Storage Considerations for Hadoop and Big Data Workloads

Hadoop is transforming how organizations handle big data. But Hadoop’s storage model is fundamentally different from traditional enterprise storage. Understanding these differences is critical for anyone working in storage. Let me explore what makes Hadoop storage unique and the implications for storage architecture.

The Hadoop Storage Philosophy

Hadoop Distributed File System (HDFS) embodies a different philosophy than traditional storage:

Commodity Hardware: Use cheap servers with local disks instead of expensive SANs.

Software Reliability: Handle failures in software rather than preventing them with expensive hardware.

Scale-Out: Add more nodes rather than bigger nodes.

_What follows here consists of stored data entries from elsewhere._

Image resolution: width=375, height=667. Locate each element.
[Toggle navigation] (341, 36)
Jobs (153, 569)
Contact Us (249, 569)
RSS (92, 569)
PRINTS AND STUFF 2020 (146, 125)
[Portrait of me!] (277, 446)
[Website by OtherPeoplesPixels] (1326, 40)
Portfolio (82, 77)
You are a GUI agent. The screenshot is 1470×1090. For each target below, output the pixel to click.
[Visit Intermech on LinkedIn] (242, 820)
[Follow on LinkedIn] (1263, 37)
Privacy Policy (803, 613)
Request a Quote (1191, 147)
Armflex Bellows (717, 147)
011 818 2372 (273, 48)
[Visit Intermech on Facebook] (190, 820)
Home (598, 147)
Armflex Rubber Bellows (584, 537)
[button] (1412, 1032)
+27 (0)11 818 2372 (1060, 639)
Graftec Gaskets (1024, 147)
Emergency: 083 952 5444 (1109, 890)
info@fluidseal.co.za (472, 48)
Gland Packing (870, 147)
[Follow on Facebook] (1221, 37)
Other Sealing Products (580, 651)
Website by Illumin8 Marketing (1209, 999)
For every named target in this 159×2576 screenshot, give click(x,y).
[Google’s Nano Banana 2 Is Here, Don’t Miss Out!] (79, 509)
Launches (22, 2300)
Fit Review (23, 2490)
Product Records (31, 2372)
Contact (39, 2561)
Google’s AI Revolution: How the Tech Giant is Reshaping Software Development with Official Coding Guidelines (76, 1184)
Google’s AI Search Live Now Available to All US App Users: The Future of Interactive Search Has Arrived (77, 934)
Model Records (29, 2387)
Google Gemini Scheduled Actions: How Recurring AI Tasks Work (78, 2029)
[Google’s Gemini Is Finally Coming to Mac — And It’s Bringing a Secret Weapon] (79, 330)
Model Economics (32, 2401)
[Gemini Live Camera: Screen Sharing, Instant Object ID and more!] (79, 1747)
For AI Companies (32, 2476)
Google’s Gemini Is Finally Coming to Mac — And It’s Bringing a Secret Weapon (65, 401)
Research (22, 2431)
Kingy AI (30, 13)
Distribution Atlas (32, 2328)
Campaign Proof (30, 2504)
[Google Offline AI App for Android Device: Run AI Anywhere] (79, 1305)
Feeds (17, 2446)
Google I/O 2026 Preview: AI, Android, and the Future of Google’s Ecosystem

Data Locality: Move computation to data rather than moving data to computation.

Large Files: Optimize for large files (gigabytes to terabytes), not millions of small files.

This philosophy drives radically different storage architecture.

HDFS Architecture

HDFS consists of:

NameNode: Manages metadata—which files exist, which blocks compose each file, where blocks are stored. Single point of coordination.

DataNodes: Store actual data blocks. Typically one per server, using local disks.

Blocks: Files are divided into large blocks (default 64 MB or 128 MB). Each block is replicated to multiple DataNodes (default 3 replicas).

Clients: Applications access HDFS through client libraries that talk to NameNode for metadata and DataNodes for data.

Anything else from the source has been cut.